Output the lines of the records from the one containing "Switch to slide sorter view" through the last, both ends included. Leave pictures out.

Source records
● ● ● ●

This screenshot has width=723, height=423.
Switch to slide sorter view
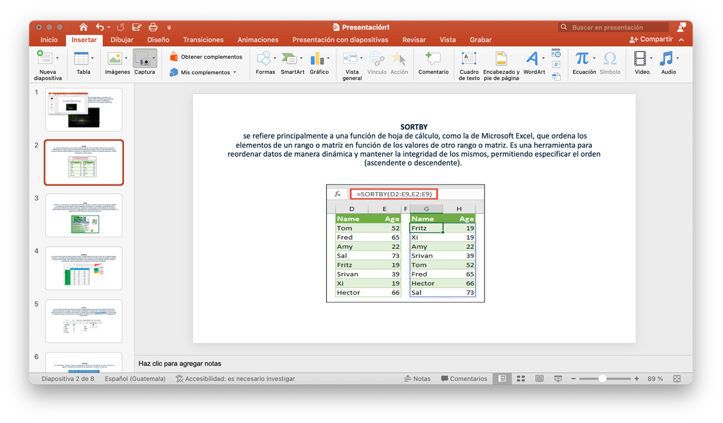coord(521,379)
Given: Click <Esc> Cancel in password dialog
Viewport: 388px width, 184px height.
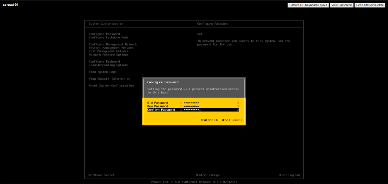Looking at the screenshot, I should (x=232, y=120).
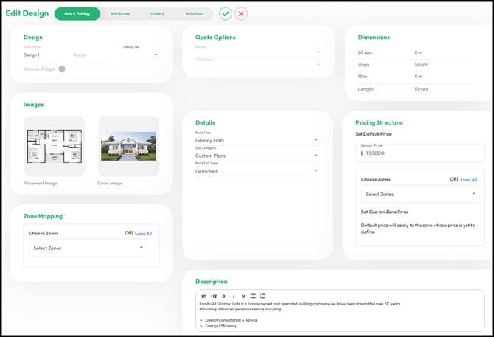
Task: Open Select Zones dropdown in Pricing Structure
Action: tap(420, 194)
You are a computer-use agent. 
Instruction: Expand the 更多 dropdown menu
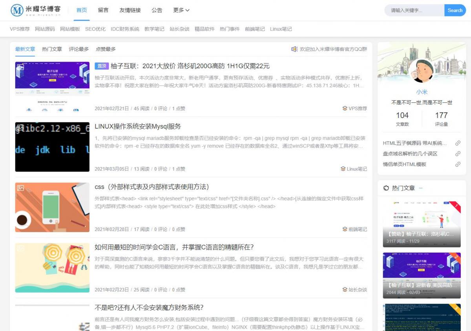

● ● ● ●

Answer to the exercise
Switch to slide sorter view
coord(521,379)
Given: Click <Esc> Cancel in password dialog
Viewport: 388px width, 184px height.
Looking at the screenshot, I should (x=232, y=120).
Task: Open Select Zones dropdown in Pricing Structure
Action: tap(420, 194)
You are a computer-use agent. 
Instruction: Expand the 更多 dropdown menu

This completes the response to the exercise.